Records drawn from a dataset
>>>>
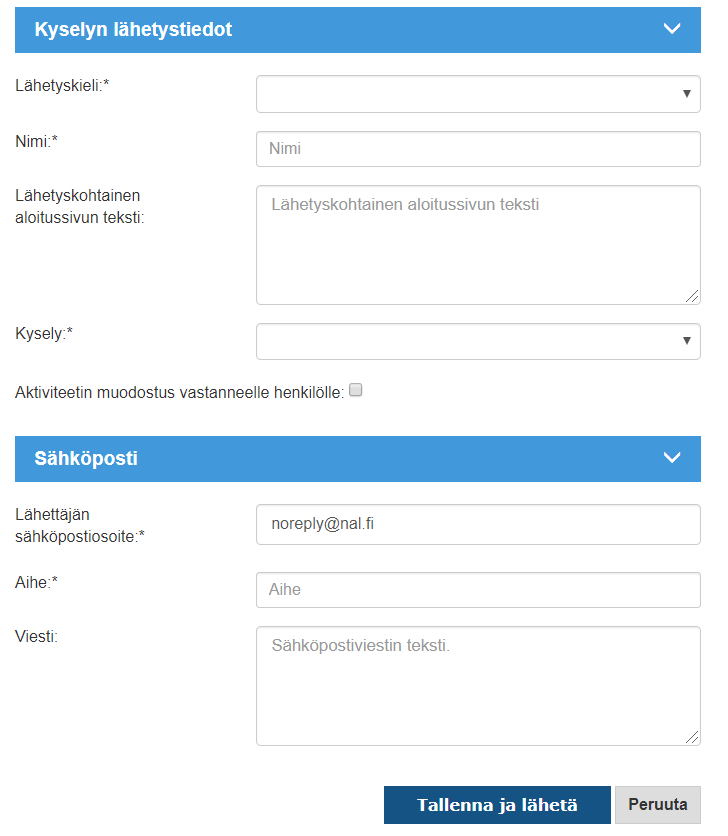
Task: Click the Tallenna ja lähetä button
Action: point(497,805)
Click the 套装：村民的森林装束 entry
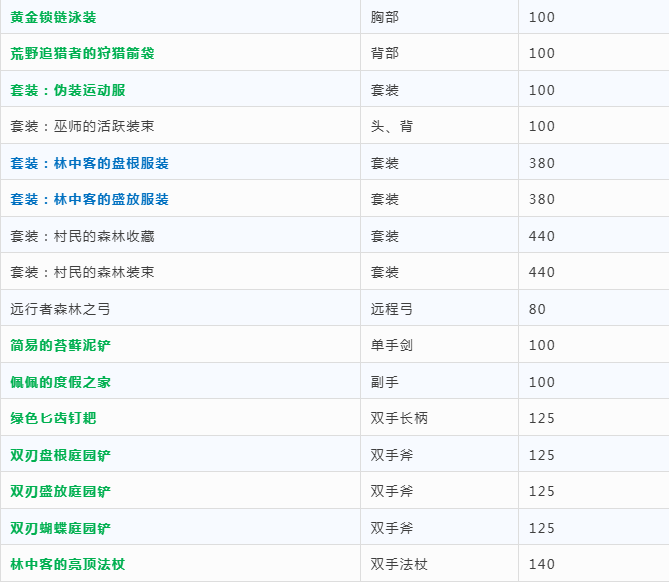The width and height of the screenshot is (669, 583). click(x=82, y=272)
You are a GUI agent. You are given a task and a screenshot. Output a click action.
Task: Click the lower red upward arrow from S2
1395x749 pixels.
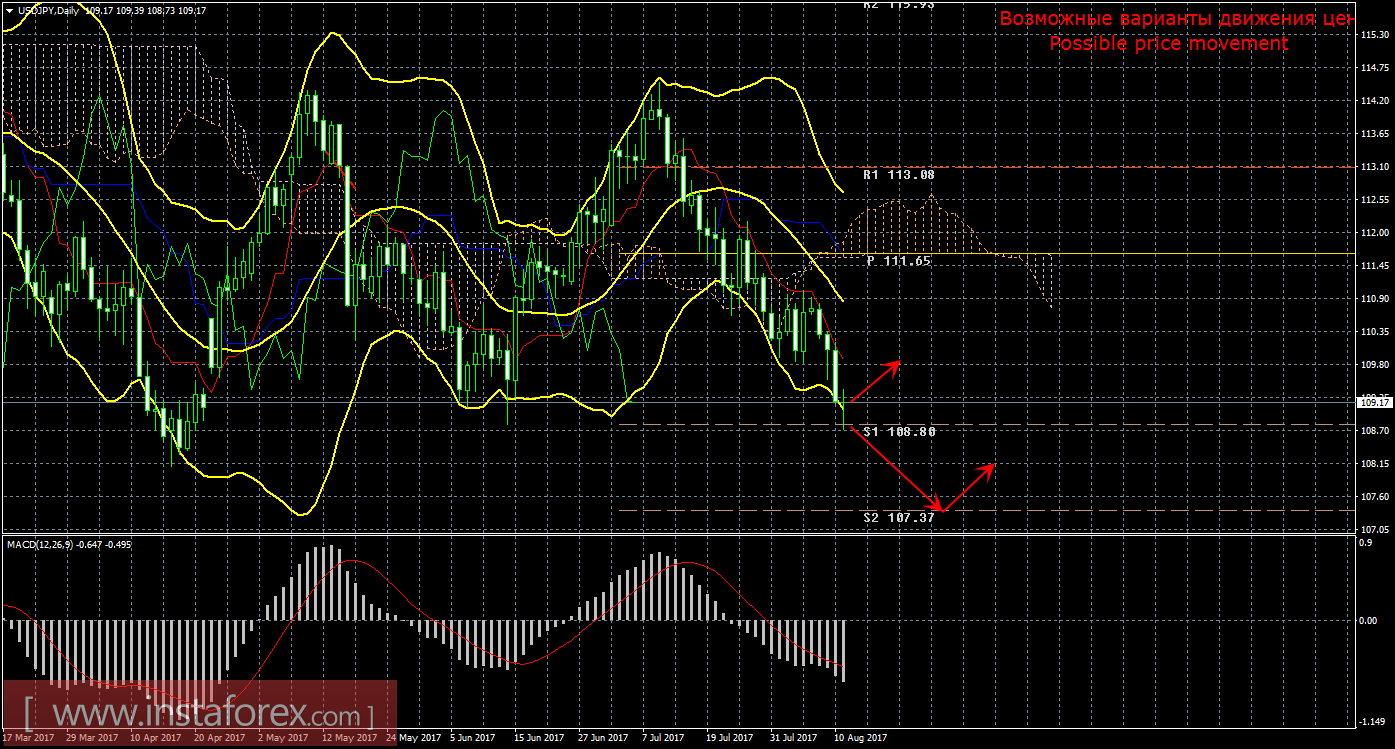[968, 487]
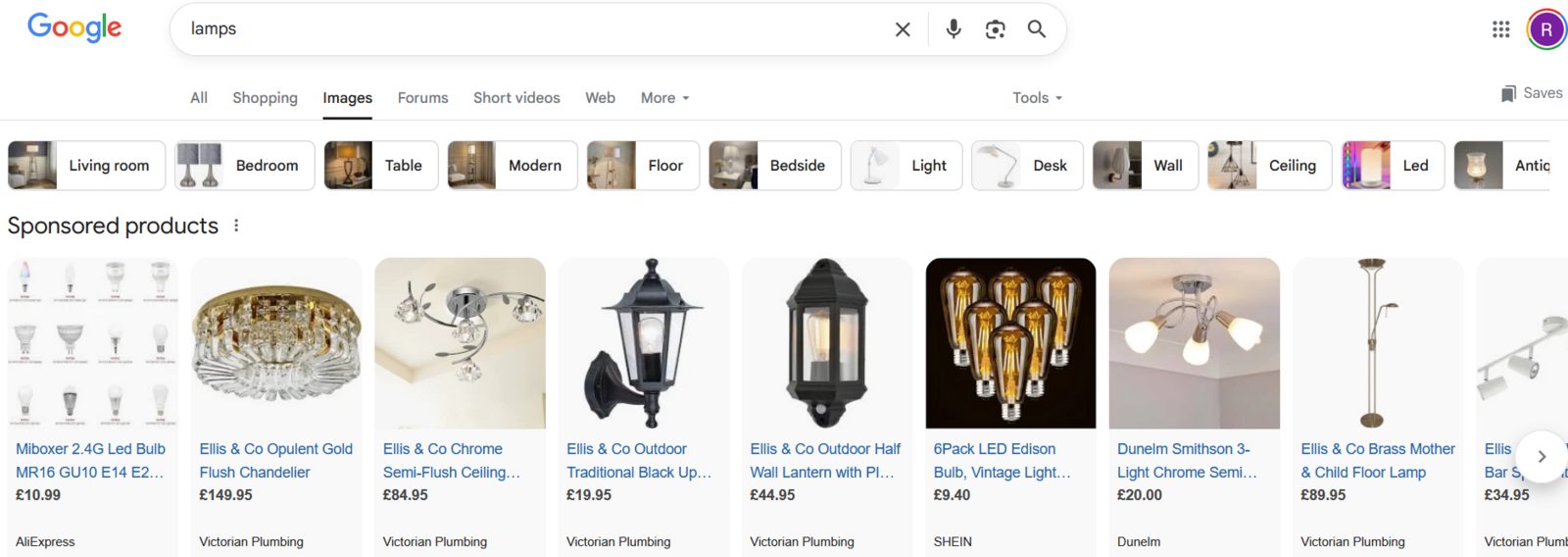Filter images by Bedside chip
Image resolution: width=1568 pixels, height=557 pixels.
[x=774, y=166]
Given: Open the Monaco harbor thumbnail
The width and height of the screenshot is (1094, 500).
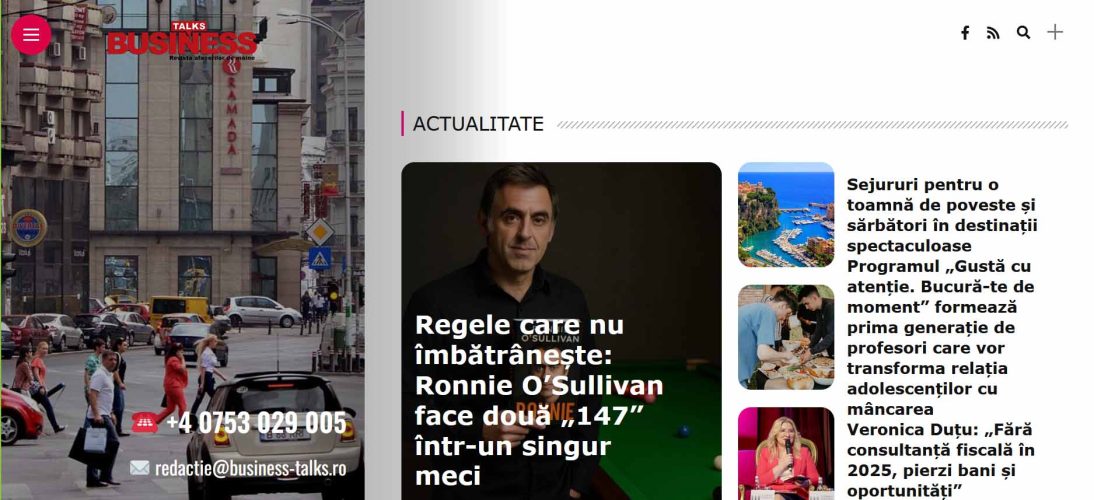Looking at the screenshot, I should click(786, 215).
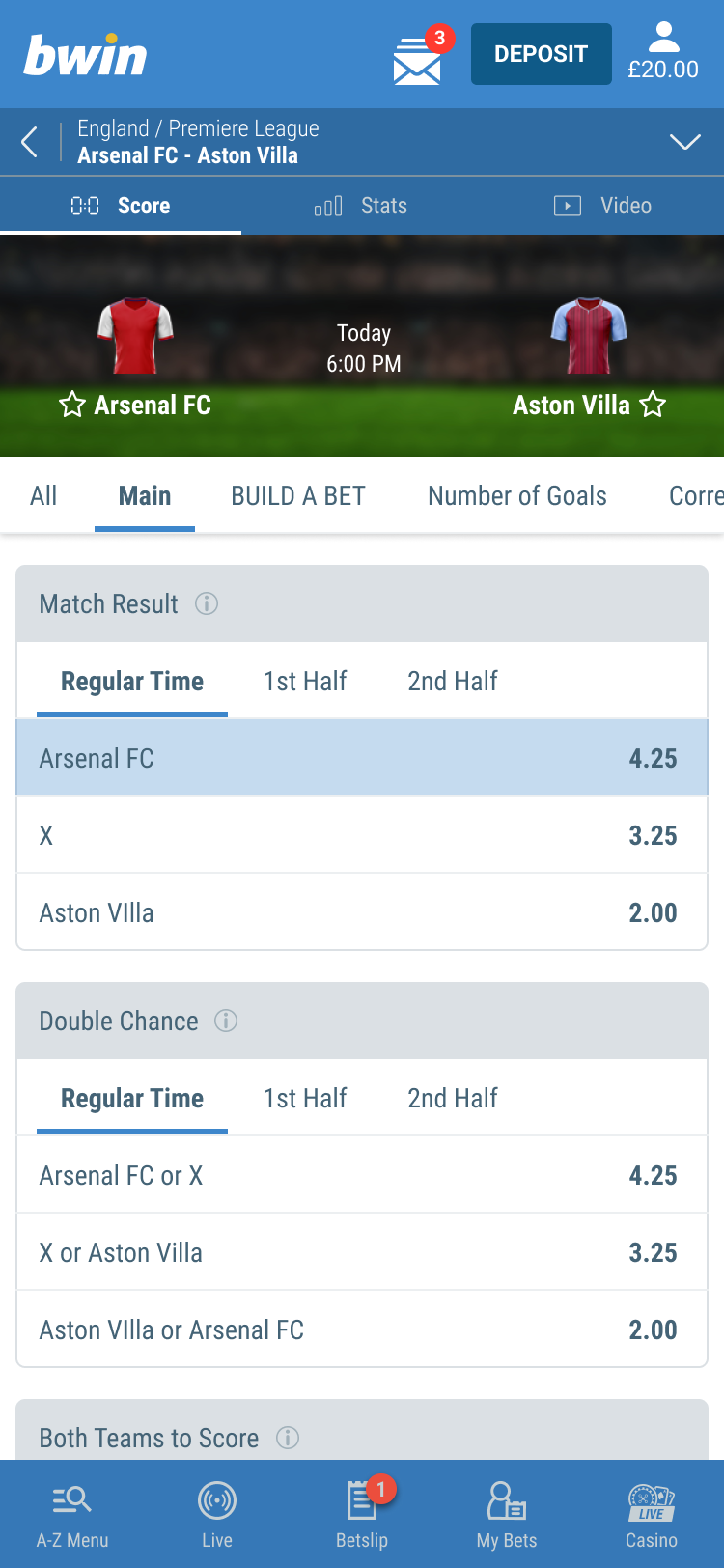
<<<<
What is expected :: In the data above, find the line with "Click the 套装：村民的森林装束 entry" and the line with "Given: Open the Monaco harbor thumbnail". Please copy exactly those two lines and every line between them, but not the pictures.

Answer for this exercise ::
Click the 套装：村民的森林装束 entry
The width and height of the screenshot is (669, 583). click(x=82, y=272)
You are a GUI agent. You are given a task and a screenshot. Output a click action.
Task: Click the lower red upward arrow from S2
1395x749 pixels.
[968, 487]
Filter images by Bedside chip
Image resolution: width=1568 pixels, height=557 pixels.
[x=774, y=166]
Given: Open the Monaco harbor thumbnail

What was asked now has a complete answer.